Stored items
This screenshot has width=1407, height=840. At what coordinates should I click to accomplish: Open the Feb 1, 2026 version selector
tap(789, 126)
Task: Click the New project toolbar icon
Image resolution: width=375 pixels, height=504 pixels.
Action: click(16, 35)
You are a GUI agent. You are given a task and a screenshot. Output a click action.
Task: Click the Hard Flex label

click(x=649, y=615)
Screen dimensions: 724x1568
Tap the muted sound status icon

--

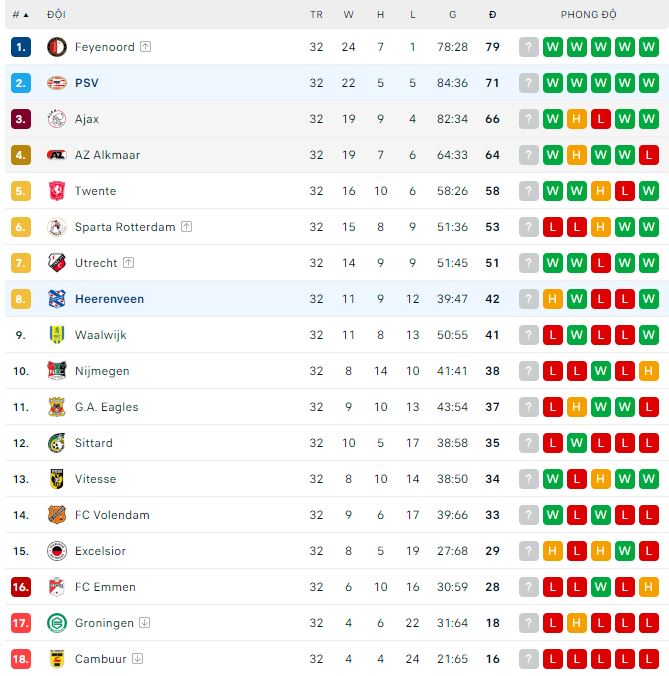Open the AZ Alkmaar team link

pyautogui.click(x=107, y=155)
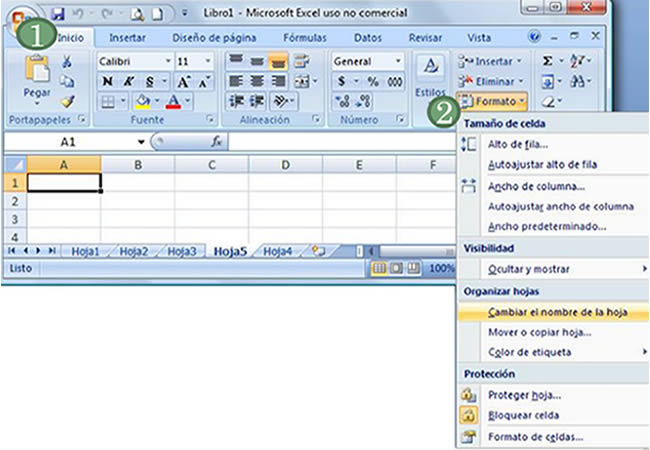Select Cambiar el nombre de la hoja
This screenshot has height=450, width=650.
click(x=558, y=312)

(Exercise objective): Give the exact lines, and only those, from the line containing "Task: Click the New project toolbar icon" through the line containing "Tap the muted sound status icon" in the entries above.

(Task response):
Task: Click the New project toolbar icon
Image resolution: width=375 pixels, height=504 pixels.
Action: click(16, 35)
You are a GUI agent. You are given a task and a screenshot. Output a click action.
Task: Click the Hard Flex label

click(x=649, y=615)
Screen dimensions: 724x1568
Tap the muted sound status icon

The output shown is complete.